• [Exercise material]:
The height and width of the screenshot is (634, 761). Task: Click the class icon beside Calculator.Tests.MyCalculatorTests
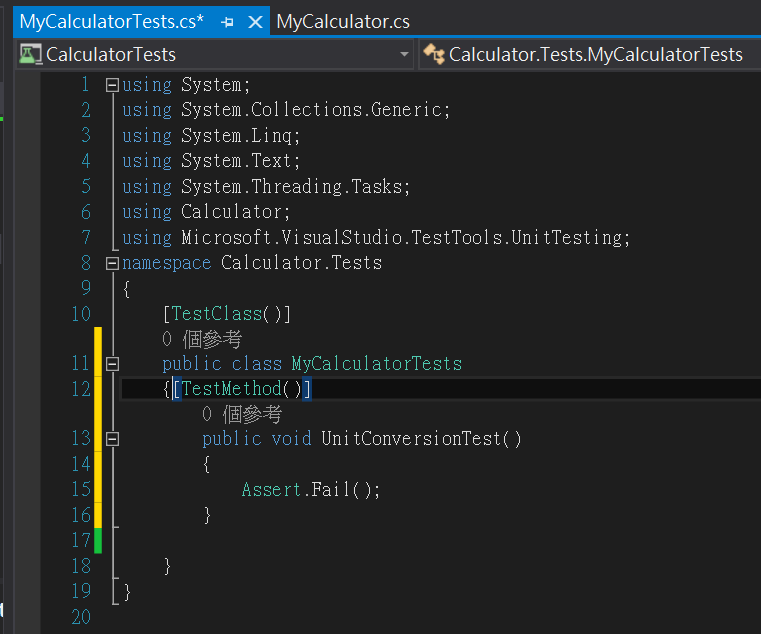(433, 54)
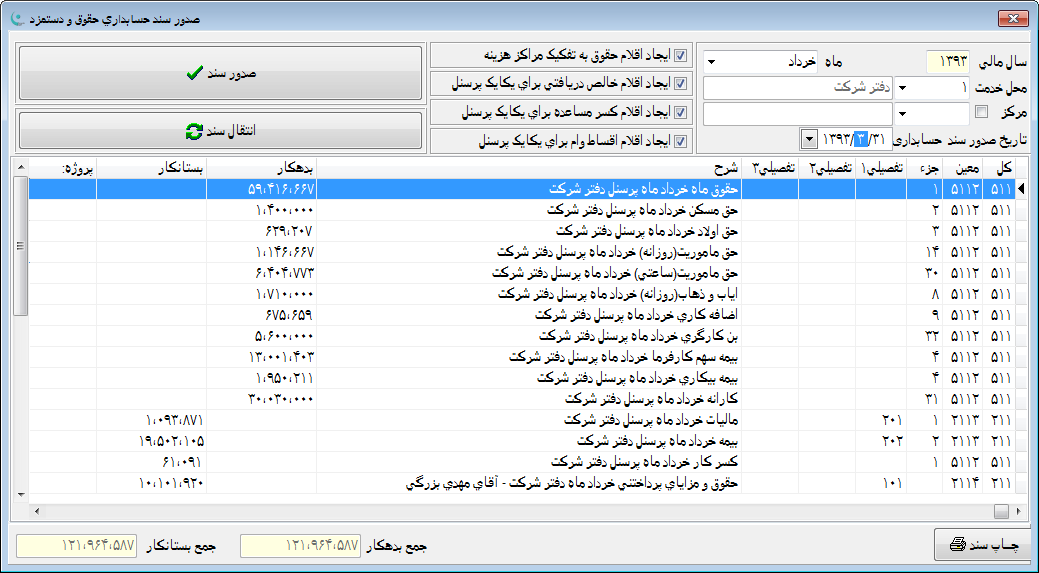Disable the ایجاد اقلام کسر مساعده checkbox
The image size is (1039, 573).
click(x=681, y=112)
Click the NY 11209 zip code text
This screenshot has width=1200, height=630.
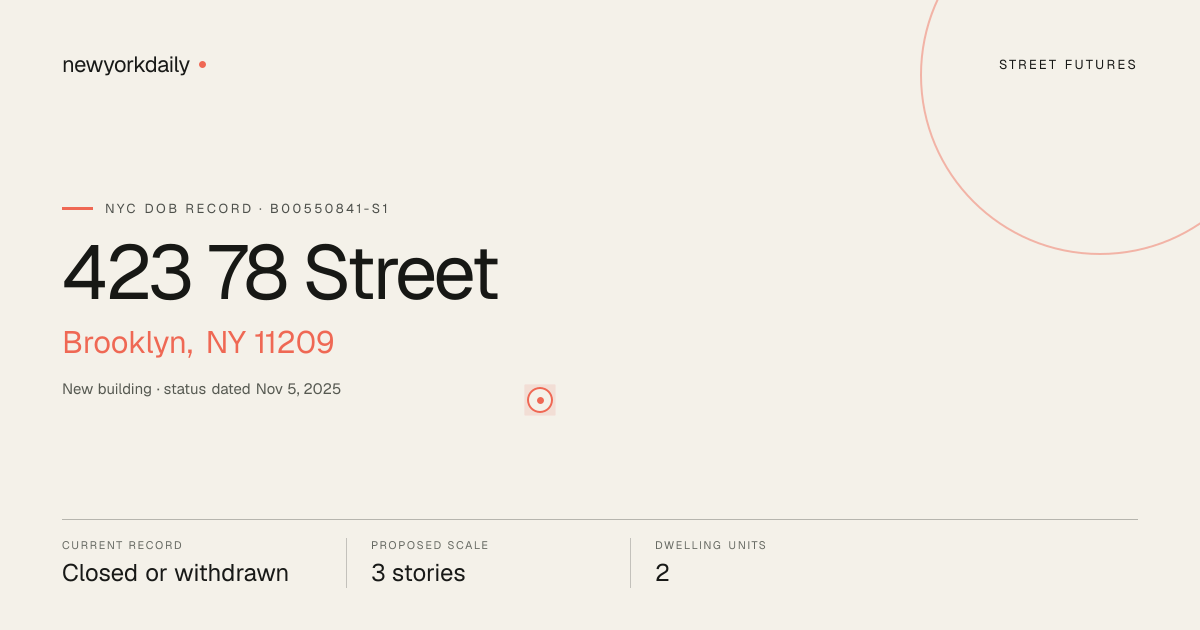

• [What to produce]:
Word for word, repeat the lines of data above, omitting every picture.

• [Worked solution]:
The height and width of the screenshot is (634, 761). Task: Click the class icon beside Calculator.Tests.MyCalculatorTests
(433, 54)
Disable the ایجاد اقلام کسر مساعده checkbox
The image size is (1039, 573).
click(x=681, y=112)
Click the NY 11209 zip code text
This screenshot has width=1200, height=630.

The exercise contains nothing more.